Is this legal? I guess? For context, last fall, Microsoft attempted a similar move by briefly hiring Sam Altman after his 72 hour firing-rehiring at OpenAI.

But what if you had invested, like, $225 million in one of Inflection’s funding rounds, just to watch half of their employees get poached by Nadella a year later? You have to be thinking “lawsuit,” right? Unless Microsoft paid you $337.5 million for your troubles.

From The Information (emphasis ours):

The software giant has agreed to pay Inflection approximately $650 million, mostly in the form of a licensing deal that makes Inflection’s models available for sale on the software giant’s Azure cloud service, according to a person involved in the transaction. The startup is using the licensing fee to provide its investors with a modest return on their capital, according to a second person who was briefed on the arrangement…

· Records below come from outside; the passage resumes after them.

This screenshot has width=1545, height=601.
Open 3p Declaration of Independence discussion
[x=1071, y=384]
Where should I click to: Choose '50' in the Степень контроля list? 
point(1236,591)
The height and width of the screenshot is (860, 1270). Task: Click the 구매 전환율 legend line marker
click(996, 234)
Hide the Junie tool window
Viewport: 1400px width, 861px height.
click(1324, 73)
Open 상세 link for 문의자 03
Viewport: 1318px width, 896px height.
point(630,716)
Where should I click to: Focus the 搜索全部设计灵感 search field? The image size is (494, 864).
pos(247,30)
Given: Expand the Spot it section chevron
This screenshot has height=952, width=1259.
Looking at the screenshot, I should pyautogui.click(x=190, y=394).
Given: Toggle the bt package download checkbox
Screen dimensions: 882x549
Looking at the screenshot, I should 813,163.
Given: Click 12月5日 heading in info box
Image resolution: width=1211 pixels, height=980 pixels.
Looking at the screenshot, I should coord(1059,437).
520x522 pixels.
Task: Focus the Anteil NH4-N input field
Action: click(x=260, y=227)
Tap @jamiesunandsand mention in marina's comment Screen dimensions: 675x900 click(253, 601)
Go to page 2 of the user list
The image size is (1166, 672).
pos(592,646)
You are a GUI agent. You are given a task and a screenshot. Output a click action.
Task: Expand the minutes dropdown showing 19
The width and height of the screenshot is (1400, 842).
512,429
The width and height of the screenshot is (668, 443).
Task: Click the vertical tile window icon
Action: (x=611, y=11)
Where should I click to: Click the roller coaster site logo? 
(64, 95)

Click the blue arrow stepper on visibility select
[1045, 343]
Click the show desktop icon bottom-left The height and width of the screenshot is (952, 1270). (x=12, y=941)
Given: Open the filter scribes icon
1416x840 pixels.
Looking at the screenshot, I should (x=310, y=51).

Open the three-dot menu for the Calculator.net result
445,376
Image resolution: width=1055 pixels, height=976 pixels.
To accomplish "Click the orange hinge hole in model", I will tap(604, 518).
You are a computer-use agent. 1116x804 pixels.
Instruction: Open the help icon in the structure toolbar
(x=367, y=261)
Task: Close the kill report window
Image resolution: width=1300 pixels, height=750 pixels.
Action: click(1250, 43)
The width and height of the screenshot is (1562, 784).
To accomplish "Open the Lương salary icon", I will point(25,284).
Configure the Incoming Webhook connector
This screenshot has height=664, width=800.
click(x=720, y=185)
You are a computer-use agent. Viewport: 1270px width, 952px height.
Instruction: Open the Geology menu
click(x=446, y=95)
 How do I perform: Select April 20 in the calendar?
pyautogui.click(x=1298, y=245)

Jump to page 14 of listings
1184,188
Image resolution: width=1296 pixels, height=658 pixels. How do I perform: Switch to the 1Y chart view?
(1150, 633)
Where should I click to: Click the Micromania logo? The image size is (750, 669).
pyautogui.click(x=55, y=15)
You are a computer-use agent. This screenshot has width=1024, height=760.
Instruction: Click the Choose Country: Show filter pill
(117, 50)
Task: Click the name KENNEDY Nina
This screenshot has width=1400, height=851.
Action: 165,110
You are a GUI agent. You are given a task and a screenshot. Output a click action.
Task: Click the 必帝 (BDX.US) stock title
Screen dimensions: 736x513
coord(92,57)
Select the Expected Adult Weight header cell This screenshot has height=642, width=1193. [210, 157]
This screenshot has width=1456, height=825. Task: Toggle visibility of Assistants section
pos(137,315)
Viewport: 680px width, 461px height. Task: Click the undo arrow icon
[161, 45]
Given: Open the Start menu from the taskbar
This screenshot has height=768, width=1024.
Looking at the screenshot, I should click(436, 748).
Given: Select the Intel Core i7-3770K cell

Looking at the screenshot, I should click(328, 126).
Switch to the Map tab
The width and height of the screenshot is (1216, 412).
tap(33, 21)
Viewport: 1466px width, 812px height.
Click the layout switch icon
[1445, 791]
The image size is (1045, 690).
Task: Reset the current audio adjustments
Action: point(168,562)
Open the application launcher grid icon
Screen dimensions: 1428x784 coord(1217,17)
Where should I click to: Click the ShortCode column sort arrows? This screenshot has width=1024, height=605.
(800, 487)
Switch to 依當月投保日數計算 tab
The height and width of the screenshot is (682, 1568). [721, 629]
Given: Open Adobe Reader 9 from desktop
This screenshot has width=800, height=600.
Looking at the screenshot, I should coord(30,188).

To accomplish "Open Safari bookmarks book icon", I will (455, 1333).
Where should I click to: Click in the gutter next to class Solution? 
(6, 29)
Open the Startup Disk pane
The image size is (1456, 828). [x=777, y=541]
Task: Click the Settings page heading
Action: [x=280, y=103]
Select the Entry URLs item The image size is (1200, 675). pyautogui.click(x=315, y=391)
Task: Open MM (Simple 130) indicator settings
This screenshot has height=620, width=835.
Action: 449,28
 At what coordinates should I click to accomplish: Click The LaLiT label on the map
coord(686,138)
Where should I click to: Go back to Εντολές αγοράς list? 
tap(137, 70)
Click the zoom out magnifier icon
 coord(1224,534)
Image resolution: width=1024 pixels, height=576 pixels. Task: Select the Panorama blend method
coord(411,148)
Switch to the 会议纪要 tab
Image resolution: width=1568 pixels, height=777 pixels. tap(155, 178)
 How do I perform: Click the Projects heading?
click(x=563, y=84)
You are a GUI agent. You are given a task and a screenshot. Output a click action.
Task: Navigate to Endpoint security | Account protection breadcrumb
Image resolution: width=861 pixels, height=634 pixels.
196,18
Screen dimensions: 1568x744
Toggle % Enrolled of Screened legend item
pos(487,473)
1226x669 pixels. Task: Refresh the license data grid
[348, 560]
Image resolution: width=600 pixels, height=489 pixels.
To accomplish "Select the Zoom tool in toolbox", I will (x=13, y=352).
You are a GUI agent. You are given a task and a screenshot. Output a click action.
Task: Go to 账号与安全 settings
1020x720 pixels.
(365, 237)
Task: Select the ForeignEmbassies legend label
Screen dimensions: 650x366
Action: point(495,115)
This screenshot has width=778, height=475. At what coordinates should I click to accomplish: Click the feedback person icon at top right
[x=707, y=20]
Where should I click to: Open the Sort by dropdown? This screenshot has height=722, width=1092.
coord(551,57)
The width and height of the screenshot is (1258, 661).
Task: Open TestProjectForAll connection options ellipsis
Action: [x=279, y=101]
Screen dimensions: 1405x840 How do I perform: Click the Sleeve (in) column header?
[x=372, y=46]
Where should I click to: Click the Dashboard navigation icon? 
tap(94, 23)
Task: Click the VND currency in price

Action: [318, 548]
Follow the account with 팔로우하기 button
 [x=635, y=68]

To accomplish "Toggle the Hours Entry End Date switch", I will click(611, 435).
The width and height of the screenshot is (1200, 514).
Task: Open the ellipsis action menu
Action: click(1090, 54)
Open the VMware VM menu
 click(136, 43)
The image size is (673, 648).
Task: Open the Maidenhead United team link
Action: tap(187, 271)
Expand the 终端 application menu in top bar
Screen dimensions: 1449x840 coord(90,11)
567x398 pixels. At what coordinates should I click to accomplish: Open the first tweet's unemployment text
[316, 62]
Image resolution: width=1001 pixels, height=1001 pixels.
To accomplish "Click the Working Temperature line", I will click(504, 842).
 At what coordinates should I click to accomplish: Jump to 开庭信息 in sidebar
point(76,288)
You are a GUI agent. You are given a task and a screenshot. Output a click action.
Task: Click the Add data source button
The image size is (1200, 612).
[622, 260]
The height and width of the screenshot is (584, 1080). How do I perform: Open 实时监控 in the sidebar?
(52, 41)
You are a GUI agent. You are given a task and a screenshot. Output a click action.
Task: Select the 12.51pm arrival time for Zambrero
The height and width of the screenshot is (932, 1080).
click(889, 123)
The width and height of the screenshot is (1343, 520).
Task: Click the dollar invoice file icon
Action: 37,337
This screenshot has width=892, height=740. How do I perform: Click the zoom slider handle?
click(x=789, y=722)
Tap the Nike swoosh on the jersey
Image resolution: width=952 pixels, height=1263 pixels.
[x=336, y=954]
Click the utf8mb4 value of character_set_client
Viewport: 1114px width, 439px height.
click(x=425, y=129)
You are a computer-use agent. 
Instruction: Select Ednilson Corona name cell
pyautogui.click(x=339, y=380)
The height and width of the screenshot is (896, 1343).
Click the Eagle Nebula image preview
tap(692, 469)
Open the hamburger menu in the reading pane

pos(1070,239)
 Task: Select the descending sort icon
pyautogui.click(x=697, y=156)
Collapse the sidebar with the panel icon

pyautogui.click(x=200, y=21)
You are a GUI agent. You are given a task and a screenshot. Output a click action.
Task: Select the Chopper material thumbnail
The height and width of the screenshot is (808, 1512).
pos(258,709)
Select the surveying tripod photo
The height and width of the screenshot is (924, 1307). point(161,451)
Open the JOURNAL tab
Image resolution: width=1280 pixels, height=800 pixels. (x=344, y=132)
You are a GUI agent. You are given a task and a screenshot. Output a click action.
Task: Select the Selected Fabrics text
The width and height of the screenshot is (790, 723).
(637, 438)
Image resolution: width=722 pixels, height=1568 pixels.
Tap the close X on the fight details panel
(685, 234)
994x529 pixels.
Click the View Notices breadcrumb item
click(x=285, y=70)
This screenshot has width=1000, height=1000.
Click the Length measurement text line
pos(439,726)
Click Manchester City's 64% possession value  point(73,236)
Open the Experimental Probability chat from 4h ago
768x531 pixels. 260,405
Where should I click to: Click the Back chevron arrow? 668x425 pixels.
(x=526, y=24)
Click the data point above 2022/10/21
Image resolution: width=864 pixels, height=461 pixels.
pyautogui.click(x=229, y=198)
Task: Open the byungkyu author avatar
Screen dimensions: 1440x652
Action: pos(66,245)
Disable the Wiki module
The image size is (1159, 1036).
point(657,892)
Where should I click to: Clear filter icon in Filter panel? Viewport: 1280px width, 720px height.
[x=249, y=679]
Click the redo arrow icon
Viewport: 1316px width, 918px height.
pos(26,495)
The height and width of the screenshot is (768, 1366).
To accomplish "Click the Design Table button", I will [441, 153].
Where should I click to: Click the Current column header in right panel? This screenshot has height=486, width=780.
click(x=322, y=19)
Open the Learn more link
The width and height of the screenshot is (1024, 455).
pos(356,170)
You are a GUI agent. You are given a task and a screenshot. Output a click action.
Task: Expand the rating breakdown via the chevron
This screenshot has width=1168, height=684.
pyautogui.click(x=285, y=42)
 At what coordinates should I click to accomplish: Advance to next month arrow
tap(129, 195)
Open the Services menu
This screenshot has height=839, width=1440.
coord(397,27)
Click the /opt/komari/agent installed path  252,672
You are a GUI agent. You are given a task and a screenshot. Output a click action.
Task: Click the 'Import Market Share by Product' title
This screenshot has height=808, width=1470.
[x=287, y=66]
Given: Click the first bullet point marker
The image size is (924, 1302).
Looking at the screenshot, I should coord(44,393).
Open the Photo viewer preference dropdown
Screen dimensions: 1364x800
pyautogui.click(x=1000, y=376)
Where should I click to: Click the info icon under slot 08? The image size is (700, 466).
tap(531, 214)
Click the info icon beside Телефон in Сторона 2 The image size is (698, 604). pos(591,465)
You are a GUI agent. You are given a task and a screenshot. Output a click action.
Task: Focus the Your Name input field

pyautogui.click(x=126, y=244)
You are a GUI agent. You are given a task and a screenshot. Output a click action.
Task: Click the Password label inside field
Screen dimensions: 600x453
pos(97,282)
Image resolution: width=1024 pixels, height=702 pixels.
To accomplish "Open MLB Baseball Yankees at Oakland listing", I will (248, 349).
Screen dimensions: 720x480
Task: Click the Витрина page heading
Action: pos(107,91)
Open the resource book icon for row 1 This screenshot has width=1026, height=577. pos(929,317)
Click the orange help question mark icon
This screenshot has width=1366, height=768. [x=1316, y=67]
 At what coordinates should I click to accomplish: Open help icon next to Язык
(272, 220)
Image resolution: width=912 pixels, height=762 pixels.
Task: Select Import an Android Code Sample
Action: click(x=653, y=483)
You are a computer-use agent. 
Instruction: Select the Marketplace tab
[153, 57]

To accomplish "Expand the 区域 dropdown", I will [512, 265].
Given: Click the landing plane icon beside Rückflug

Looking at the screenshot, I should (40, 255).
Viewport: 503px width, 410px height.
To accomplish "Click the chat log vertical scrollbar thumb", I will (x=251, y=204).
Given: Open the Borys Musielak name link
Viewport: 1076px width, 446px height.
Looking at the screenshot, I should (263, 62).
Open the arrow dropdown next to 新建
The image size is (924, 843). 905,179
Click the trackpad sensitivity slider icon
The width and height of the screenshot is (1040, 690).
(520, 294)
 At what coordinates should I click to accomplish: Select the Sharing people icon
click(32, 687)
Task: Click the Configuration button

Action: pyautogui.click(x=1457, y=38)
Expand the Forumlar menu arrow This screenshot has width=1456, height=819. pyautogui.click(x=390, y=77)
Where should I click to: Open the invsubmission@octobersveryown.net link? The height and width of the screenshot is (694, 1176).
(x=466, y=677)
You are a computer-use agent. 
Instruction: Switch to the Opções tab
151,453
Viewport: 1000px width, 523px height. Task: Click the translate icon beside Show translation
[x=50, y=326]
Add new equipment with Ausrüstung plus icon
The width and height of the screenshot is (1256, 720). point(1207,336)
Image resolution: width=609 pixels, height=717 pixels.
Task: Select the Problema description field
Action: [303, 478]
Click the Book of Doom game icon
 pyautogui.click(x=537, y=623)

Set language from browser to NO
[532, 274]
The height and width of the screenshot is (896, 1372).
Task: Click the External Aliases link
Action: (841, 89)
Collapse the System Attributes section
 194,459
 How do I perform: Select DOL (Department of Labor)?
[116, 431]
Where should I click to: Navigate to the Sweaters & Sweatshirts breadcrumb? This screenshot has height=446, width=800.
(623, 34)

Investors in the company’s first major round of funding ... will receive one and a half times their investment, according to the person involved in the deal. Investors in a subsequent $1.3 billion funding round last year will receive 1.1 times their investment, the person said.

One reason Microsoft opted to pay for the rights to Inflection’s models was to protect itself from potential lawsuits from Inflection investors if ex-Inflection staff do similar AI development work at Microsoft, even if it doesn’t end up using the software, according to a Microsoft source briefed on the situation.

Typically, when you acquire a company, that smaller company’s employees join your company, you gain access to the smaller company’s technology, and investors who had stakes in the smaller company experience a liquidity event.

So, if the smaller company’s employees join your company, you gain access to the smaller company’s technology, and investors who had stakes in the smaller company experience a liquidity event, but it’s not called an “acquisition,” is it an acquisition?